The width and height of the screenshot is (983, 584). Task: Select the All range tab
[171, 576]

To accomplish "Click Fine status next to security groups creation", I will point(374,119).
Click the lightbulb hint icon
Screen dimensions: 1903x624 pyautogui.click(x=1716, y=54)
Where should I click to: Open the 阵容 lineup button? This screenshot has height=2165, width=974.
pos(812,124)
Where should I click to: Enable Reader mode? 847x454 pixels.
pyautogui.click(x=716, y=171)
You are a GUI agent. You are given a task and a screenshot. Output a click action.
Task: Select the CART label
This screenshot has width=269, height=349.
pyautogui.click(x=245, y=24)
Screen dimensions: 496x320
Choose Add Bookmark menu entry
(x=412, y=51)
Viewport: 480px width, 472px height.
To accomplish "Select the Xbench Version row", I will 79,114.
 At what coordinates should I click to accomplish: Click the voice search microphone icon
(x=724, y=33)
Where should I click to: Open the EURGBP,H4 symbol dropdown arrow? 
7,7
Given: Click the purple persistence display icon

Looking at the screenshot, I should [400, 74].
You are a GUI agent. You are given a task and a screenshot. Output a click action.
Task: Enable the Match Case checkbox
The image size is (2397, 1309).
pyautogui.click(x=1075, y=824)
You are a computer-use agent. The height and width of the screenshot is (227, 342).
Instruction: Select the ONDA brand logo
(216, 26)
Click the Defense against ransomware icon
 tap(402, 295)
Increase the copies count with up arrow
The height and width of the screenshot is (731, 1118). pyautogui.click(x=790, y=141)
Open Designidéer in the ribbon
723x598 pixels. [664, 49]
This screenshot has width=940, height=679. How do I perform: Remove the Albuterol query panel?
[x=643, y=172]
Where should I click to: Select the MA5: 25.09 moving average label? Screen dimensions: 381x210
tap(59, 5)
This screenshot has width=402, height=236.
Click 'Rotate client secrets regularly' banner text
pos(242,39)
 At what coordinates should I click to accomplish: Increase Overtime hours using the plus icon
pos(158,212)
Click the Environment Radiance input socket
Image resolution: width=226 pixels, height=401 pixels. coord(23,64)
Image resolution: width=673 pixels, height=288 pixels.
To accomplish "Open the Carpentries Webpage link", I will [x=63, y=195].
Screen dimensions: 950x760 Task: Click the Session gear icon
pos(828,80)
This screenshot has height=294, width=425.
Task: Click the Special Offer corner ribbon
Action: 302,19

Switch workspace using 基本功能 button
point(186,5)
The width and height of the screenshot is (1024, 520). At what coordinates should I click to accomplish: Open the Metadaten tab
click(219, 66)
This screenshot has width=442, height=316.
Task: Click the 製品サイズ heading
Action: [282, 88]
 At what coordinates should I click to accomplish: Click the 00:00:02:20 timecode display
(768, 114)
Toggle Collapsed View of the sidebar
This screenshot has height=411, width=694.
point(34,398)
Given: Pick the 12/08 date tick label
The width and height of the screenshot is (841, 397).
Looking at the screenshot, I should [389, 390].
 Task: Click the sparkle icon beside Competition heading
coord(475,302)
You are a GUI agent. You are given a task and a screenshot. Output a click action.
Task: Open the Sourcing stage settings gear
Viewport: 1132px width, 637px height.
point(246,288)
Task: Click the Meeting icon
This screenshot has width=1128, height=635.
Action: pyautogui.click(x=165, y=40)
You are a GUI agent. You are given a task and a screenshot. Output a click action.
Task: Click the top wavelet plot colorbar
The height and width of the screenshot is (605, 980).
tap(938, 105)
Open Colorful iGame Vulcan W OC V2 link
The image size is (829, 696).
★ ★ ★
> **Objective**: Copy out all of the records above again, line for line, with no changes.

> **Response**:
The width and height of the screenshot is (983, 584). Task: Select the All range tab
[171, 576]

To accomplish "Click Fine status next to security groups creation", I will point(374,119).
Click the lightbulb hint icon
Screen dimensions: 1903x624 pyautogui.click(x=1716, y=54)
Where should I click to: Open the 阵容 lineup button? This screenshot has height=2165, width=974.
pos(812,124)
Where should I click to: Enable Reader mode? 847x454 pixels.
pyautogui.click(x=716, y=171)
You are a GUI agent. You are given a task and a screenshot. Output a click action.
Task: Select the CART label
This screenshot has width=269, height=349.
pyautogui.click(x=245, y=24)
Screen dimensions: 496x320
Choose Add Bookmark menu entry
(x=412, y=51)
Viewport: 480px width, 472px height.
To accomplish "Select the Xbench Version row", I will 79,114.
 At what coordinates should I click to accomplish: Click the voice search microphone icon
(x=724, y=33)
Where should I click to: Open the EURGBP,H4 symbol dropdown arrow? 
7,7
Given: Click the purple persistence display icon

Looking at the screenshot, I should [400, 74].
You are a GUI agent. You are given a task and a screenshot. Output a click action.
Task: Enable the Match Case checkbox
The image size is (2397, 1309).
pyautogui.click(x=1075, y=824)
You are a computer-use agent. The height and width of the screenshot is (227, 342).
Instruction: Select the ONDA brand logo
(216, 26)
Click the Defense against ransomware icon
 tap(402, 295)
Increase the copies count with up arrow
The height and width of the screenshot is (731, 1118). pyautogui.click(x=790, y=141)
Open Designidéer in the ribbon
723x598 pixels. [664, 49]
This screenshot has width=940, height=679. How do I perform: Remove the Albuterol query panel?
[x=643, y=172]
Where should I click to: Select the MA5: 25.09 moving average label? Screen dimensions: 381x210
tap(59, 5)
This screenshot has width=402, height=236.
Click 'Rotate client secrets regularly' banner text
pos(242,39)
 At what coordinates should I click to accomplish: Increase Overtime hours using the plus icon
pos(158,212)
Click the Environment Radiance input socket
Image resolution: width=226 pixels, height=401 pixels. coord(23,64)
Image resolution: width=673 pixels, height=288 pixels.
To accomplish "Open the Carpentries Webpage link", I will [x=63, y=195].
Screen dimensions: 950x760 Task: Click the Session gear icon
pos(828,80)
This screenshot has height=294, width=425.
Task: Click the Special Offer corner ribbon
Action: 302,19

Switch workspace using 基本功能 button
point(186,5)
The width and height of the screenshot is (1024, 520). At what coordinates should I click to accomplish: Open the Metadaten tab
click(219, 66)
This screenshot has width=442, height=316.
Task: Click the 製品サイズ heading
Action: [282, 88]
 At what coordinates should I click to accomplish: Click the 00:00:02:20 timecode display
(768, 114)
Toggle Collapsed View of the sidebar
This screenshot has height=411, width=694.
point(34,398)
Given: Pick the 12/08 date tick label
The width and height of the screenshot is (841, 397).
Looking at the screenshot, I should [389, 390].
 Task: Click the sparkle icon beside Competition heading
coord(475,302)
You are a GUI agent. You are given a task and a screenshot. Output a click action.
Task: Open the Sourcing stage settings gear
Viewport: 1132px width, 637px height.
point(246,288)
Task: Click the Meeting icon
This screenshot has width=1128, height=635.
Action: pyautogui.click(x=165, y=40)
You are a GUI agent. You are given a task and a screenshot. Output a click action.
Task: Click the top wavelet plot colorbar
The height and width of the screenshot is (605, 980).
tap(938, 105)
Open Colorful iGame Vulcan W OC V2 link
The image size is (829, 696).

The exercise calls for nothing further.